30 bis 35 neue Plätze nach dem Umbau
„Aktuell befinden wir uns im zweiten Bauabschnitt des sogenannten Frauenbaus“, sagt Johannes Gürlich, Baudirektor beim Landesbetrieb Vermögen und Bau Baden-Württemberg. Die Bauarbeiten dazu haben bereits 2015 begonnen. 2017 wurde ein erster Gebäudeteil fertiggestellt, in dem perspektivisch weibliche Gefangene untergebracht werden sollen. Nun haben Anfang des Jahres in der Nähe des Eingangs zum Verwaltungstrakt die Bauarbeiten für ein zweites Gebäude begonnen, das zum sogenannten Frauenbau gehört.
Mit dem eingeschossigen Neubau sollen 15 weitere Haftplätze für weibliche Gefangene in der JVA Mannheim entstehen - insgesamt können beide Gebäudeteile künftig je nach Nutzung der Zellen 30 bis 35 Menschen beherbergen. Auf dem Dach des neuen Gebäudes, für das rund sechs Millionen Euro veranschlagt sind, soll eine Photovoltaikanlage umweltfreundlich Strom produzieren.

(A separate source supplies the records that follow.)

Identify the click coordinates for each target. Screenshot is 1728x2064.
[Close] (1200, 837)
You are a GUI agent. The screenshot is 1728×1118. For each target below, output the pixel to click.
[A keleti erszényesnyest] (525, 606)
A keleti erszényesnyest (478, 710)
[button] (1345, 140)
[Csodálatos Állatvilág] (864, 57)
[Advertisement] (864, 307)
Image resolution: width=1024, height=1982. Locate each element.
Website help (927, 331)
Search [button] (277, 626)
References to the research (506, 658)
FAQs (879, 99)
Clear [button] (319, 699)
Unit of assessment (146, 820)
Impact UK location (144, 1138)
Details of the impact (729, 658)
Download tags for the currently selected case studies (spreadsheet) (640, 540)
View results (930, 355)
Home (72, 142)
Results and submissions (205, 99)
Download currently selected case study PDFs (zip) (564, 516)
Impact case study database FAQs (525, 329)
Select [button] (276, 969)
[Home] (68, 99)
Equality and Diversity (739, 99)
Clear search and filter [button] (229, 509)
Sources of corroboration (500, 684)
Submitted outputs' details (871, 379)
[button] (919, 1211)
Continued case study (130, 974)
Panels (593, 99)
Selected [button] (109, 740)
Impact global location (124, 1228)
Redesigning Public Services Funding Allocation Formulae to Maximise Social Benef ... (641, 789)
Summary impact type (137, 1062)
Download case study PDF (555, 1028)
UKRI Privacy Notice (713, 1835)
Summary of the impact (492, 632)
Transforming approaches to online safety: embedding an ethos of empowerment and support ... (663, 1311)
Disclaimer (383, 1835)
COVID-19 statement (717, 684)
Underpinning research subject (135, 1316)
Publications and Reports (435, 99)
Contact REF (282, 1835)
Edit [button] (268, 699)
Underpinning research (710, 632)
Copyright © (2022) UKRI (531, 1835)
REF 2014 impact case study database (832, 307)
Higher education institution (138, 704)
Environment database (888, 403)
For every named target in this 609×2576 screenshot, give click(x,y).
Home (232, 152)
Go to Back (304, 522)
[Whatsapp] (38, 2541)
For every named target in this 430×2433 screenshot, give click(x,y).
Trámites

Keine weiblichen Gefangenen in der JVA Mannheim
„Bislang sind aber noch keine weiblichen Gefangenen bei uns in der JVA untergebracht“, sagt der Leiter des Gefängnisses, Holger Schmitt. Dies liege vor allem daran, dass das Gefängnis mit seinen 611 Haftplätzen aktuell schon mit den männlichen Gefangenen „deutlich überbelegt“ sei.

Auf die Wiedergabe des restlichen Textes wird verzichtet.